(EXERCISE INPUT Opens)
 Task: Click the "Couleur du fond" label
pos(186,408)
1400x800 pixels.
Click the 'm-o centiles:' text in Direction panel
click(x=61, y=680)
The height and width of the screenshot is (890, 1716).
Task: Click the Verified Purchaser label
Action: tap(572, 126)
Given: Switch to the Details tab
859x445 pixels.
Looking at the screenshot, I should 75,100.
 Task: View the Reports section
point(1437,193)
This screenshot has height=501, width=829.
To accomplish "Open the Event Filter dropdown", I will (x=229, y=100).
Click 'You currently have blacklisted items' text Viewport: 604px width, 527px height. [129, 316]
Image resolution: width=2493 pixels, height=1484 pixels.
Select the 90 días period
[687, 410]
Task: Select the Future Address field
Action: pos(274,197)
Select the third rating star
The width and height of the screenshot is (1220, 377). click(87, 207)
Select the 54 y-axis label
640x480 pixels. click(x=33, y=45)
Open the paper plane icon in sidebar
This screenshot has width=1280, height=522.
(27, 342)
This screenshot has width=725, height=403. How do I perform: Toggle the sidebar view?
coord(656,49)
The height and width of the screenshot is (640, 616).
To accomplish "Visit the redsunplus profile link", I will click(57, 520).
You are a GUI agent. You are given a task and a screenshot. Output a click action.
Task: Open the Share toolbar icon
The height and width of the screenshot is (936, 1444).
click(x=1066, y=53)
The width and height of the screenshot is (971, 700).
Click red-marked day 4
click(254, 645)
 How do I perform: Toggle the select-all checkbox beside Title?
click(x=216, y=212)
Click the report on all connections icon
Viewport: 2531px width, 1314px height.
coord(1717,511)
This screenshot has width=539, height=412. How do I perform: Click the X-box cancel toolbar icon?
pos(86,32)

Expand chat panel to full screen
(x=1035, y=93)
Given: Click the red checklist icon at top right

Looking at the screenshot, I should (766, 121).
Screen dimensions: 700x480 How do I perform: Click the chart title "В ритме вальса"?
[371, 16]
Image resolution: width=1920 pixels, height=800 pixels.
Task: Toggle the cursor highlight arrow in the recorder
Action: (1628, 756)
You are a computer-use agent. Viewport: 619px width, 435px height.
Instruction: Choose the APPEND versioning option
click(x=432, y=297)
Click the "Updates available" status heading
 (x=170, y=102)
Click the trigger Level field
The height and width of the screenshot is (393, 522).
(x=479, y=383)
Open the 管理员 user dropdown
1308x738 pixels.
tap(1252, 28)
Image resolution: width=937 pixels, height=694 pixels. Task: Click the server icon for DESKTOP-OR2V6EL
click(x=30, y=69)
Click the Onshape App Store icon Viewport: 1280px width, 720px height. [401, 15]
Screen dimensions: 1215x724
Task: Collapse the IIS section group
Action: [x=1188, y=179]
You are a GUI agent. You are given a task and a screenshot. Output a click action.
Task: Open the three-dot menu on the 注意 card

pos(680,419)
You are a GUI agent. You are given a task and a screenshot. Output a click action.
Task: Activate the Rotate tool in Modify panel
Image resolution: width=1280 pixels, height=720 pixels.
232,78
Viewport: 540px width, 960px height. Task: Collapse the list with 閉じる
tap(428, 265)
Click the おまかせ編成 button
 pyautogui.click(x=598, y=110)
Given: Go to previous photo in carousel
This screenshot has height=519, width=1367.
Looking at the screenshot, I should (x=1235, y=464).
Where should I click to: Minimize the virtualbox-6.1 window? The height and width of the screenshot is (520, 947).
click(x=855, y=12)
(EXERCISE INPUT Closes)
■ **ABOUT THIS EXERCISE**: Print exactly, and only, the lines beginning at the top of the listing and ending at the line with "Task: Open the Share toolbar icon".

■ **COMPLETED EXERCISE**:
 Task: Click the "Couleur du fond" label
pos(186,408)
1400x800 pixels.
Click the 'm-o centiles:' text in Direction panel
click(x=61, y=680)
The height and width of the screenshot is (890, 1716).
Task: Click the Verified Purchaser label
Action: tap(572, 126)
Given: Switch to the Details tab
859x445 pixels.
Looking at the screenshot, I should 75,100.
 Task: View the Reports section
point(1437,193)
This screenshot has height=501, width=829.
To accomplish "Open the Event Filter dropdown", I will (x=229, y=100).
Click 'You currently have blacklisted items' text Viewport: 604px width, 527px height. [129, 316]
Image resolution: width=2493 pixels, height=1484 pixels.
Select the 90 días period
[687, 410]
Task: Select the Future Address field
Action: pos(274,197)
Select the third rating star
The width and height of the screenshot is (1220, 377). click(87, 207)
Select the 54 y-axis label
640x480 pixels. click(x=33, y=45)
Open the paper plane icon in sidebar
This screenshot has width=1280, height=522.
(27, 342)
This screenshot has width=725, height=403. How do I perform: Toggle the sidebar view?
coord(656,49)
The height and width of the screenshot is (640, 616).
To accomplish "Visit the redsunplus profile link", I will click(57, 520).
You are a GUI agent. You are given a task and a screenshot. Output a click action.
Task: Open the Share toolbar icon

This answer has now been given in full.